Why ‘Fast Pool Builds’ Are a Growing Problem in Florida
In Florida’s pool market, 30 and 45-day pool builds are often advertised as a major selling point. The pitch is simple: faster means better, easier, and less disruption. For homeowners living near the water and eager to enjoy their outdoor space, it is an emotional promise—and one that can be costly in the long run.
Florida is one of the most demanding environments in the country for pool construction. High water tables, sandy soils, coastal conditions, and frequent rainfall place constant stress on in-ground structures. A swimming pool built here must be engineered, sequenced, and cured correctly to survive decades of soil movement and hydrostatic pressure. Speed does not help that process—it works against it.
After a pool shell is installed, the concrete must be allowed to cure and stabilize before additional work continues. Industry standards tied to ANSI and ACI guidelines exist because concrete gains strength over time, not overnight. Roughly 70% of its strength develops in the first week, with full design strength reached around 28 days under proper conditions. In Florida’s moisture-rich environment, respecting that timeline is critical.
Builders who promise ultra-fast schedules often have no choice but to overlap steps that should happen sequentially. Plumbing may be backfilled before the shell has stabilized. Tile and coping can be installed while the structure is still shrinking. Interior finishes may be applied before the pool has completed its primary cure cycle. In high water table areas, these shortcuts dramatically increase the risk of cracking, movement, and leaks.

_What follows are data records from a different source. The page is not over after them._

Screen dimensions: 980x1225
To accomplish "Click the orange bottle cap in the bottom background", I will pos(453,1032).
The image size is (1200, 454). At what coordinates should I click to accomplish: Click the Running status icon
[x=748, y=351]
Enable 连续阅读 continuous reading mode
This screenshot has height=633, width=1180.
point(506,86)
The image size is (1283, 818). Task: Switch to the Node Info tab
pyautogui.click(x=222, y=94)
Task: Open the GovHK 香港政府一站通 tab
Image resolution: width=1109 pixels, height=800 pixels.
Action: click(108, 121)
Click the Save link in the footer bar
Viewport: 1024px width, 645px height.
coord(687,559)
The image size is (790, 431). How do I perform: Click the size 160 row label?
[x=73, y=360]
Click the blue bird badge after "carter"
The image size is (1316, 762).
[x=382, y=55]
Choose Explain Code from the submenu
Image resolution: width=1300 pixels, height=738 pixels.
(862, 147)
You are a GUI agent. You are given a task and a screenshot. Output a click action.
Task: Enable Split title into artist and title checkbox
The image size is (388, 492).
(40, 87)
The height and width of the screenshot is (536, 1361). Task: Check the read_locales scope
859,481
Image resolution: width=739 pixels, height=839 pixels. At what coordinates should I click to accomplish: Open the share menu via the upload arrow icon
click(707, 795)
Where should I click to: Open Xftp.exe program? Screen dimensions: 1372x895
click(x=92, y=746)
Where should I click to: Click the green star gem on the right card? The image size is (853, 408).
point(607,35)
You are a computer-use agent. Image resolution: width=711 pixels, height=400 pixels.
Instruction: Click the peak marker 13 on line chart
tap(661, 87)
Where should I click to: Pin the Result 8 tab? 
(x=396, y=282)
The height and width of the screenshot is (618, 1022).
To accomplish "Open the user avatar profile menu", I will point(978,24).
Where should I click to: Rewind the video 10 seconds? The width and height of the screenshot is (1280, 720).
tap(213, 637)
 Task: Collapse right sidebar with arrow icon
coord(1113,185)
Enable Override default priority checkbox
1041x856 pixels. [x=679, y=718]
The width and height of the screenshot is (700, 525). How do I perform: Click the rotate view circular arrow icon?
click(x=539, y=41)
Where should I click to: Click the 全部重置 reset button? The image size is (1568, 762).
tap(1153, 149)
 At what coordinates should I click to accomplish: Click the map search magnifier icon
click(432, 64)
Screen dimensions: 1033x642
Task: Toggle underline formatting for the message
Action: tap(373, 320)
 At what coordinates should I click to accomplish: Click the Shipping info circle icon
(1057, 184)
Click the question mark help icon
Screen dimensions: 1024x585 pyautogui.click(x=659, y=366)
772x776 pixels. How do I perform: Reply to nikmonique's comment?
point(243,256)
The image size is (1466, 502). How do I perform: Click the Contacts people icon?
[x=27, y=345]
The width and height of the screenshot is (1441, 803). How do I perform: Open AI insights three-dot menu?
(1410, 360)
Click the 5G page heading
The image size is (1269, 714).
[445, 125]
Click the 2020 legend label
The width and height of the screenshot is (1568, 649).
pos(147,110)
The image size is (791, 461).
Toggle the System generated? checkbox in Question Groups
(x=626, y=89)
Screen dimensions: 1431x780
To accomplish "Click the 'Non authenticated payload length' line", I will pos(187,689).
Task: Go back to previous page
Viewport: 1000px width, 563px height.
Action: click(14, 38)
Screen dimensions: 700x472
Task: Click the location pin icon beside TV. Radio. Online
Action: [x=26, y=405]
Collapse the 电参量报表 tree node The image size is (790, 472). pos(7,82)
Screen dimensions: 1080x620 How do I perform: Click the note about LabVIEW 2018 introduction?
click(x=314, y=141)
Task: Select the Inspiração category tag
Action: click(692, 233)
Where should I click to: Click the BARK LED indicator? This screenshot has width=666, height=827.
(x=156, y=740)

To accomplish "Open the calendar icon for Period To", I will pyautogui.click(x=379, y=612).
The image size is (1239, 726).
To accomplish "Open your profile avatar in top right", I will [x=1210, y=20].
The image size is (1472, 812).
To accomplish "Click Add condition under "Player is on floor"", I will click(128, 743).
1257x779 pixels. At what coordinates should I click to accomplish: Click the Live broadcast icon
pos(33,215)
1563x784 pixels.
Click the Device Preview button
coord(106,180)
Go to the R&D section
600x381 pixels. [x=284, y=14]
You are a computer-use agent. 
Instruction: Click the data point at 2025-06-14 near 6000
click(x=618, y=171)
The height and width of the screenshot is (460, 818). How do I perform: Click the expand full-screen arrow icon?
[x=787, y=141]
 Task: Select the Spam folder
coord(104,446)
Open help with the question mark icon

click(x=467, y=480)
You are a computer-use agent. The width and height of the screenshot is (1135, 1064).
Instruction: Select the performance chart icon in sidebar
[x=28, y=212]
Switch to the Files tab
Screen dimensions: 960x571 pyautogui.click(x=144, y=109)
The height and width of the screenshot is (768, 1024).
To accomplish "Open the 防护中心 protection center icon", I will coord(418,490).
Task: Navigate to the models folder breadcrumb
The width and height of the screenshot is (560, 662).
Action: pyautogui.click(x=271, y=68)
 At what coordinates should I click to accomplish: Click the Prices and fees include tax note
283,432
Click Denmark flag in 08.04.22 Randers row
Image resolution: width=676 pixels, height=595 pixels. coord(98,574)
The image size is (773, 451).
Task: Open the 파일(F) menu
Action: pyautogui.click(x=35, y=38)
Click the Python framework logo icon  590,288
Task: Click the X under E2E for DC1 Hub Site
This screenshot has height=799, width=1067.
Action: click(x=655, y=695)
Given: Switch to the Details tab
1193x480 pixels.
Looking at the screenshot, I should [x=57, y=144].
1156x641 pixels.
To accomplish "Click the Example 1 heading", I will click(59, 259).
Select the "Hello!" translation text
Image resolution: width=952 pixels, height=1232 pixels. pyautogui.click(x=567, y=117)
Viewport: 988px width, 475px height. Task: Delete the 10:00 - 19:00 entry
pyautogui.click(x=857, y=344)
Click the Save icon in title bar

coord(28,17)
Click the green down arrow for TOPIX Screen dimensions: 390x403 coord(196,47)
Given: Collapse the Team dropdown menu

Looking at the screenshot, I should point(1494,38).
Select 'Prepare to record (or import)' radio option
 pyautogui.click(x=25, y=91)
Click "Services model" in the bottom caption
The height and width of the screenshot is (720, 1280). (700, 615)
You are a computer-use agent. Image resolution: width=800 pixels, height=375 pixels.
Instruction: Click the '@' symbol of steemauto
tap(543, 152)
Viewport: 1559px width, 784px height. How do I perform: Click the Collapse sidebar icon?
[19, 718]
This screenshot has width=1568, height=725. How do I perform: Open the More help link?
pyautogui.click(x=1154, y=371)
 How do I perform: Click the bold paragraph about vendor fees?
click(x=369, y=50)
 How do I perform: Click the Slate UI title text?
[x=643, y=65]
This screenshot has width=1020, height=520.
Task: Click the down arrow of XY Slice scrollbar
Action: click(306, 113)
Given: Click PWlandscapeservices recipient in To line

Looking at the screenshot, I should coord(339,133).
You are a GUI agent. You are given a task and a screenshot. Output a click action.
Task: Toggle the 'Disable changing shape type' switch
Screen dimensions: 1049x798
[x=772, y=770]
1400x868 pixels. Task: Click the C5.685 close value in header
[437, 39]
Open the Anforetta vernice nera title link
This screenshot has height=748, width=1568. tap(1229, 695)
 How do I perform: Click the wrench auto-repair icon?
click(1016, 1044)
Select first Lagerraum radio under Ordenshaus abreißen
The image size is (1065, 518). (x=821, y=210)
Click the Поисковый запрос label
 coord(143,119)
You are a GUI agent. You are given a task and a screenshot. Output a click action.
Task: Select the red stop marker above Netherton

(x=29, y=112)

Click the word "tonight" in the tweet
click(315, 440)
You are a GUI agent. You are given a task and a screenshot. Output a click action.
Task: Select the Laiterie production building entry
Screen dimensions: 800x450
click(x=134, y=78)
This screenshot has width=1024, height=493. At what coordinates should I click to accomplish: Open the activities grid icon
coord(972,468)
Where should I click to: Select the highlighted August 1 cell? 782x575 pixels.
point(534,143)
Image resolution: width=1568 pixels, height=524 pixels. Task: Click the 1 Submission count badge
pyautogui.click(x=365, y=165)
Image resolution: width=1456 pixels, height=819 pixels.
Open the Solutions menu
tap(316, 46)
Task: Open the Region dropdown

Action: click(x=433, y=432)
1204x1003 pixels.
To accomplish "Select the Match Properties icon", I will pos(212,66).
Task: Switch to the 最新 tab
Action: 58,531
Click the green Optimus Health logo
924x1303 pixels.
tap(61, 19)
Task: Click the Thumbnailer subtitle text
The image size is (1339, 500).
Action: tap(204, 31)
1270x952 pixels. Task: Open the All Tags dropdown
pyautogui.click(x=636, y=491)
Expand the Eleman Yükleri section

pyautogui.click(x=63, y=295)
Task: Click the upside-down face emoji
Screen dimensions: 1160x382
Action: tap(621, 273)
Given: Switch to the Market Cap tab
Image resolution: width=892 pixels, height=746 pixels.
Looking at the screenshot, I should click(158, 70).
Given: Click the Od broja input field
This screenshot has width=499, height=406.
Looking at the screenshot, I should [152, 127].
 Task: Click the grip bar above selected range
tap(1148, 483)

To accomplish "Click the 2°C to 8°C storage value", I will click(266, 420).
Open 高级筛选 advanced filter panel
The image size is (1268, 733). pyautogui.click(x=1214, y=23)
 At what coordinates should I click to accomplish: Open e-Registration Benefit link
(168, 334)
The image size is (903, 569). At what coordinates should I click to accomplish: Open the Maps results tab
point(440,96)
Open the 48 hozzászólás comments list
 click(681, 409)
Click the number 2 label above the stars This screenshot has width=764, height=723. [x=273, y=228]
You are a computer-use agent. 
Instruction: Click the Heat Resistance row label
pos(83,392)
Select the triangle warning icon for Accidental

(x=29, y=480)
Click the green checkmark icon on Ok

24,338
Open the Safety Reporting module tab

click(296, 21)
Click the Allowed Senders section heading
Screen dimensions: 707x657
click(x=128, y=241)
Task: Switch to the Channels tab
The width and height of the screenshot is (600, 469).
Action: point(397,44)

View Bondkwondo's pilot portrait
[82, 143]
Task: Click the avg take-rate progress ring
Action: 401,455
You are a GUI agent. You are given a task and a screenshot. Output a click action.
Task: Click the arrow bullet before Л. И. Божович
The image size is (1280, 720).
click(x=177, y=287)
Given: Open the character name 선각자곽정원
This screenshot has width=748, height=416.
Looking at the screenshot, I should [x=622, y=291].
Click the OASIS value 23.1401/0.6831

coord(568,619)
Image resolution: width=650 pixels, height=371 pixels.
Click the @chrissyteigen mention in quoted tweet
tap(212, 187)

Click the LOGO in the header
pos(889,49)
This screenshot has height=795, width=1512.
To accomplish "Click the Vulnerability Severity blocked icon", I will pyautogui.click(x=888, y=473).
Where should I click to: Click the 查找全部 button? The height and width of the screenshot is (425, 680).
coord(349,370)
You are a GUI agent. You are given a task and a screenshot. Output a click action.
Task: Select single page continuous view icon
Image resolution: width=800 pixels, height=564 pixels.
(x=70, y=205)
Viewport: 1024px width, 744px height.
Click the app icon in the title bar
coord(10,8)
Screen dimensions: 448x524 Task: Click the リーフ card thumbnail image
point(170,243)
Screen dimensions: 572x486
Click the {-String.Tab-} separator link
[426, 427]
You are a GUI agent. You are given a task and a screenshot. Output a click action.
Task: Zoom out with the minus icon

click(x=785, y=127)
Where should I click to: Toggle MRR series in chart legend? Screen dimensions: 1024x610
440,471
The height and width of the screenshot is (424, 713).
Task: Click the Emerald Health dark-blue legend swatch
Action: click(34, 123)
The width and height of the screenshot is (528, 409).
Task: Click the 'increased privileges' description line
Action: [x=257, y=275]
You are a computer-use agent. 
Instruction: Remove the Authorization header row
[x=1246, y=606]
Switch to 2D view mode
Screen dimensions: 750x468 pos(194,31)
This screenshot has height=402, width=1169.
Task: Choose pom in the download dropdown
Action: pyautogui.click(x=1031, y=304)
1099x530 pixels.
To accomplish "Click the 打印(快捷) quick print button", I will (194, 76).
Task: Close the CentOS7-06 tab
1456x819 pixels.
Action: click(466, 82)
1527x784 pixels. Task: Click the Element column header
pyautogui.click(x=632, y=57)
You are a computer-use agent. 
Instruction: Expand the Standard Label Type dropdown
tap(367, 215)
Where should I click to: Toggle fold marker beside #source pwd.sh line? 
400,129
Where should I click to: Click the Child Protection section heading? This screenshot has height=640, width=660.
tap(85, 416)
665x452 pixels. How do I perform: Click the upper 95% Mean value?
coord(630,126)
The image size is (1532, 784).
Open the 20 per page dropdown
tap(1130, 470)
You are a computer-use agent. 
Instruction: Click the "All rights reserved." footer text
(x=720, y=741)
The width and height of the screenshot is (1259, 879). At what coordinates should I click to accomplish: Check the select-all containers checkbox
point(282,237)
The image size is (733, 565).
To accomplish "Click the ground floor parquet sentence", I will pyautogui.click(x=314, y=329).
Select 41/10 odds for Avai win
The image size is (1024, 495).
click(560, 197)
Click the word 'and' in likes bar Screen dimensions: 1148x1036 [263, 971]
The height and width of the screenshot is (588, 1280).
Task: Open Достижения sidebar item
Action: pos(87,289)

The most misleading part of fast builds is that problems are rarely immediate. Structural issues can show up as early as six months after construction, or they may take five or even ten years to appear. We have seen all of it across Florida—cracks that widen over time, leaks that migrate underground, shells that shift after rainy seasons or storm surges. By the time the damage becomes obvious, warranties are often expired and repair costs fall entirely on the homeowner.
Quality pool construction in Florida is not about how fast the water goes in. It is about how well the pool is built before it ever gets there. Proper curing, disciplined sequencing, pressure-tested plumbing, and verified inspections are what protect a pool from the unique stresses of coastal and near-water environments.
Homeowners should be cautious of builders who sell speed as the primary benefit. In Florida’s pool industry, fast timelines are often marketing tools—not indicators of quality. A pool should be built to withstand years of rain, shifting soils, and rising groundwater. In this environment, patience is not a delay—it is protection.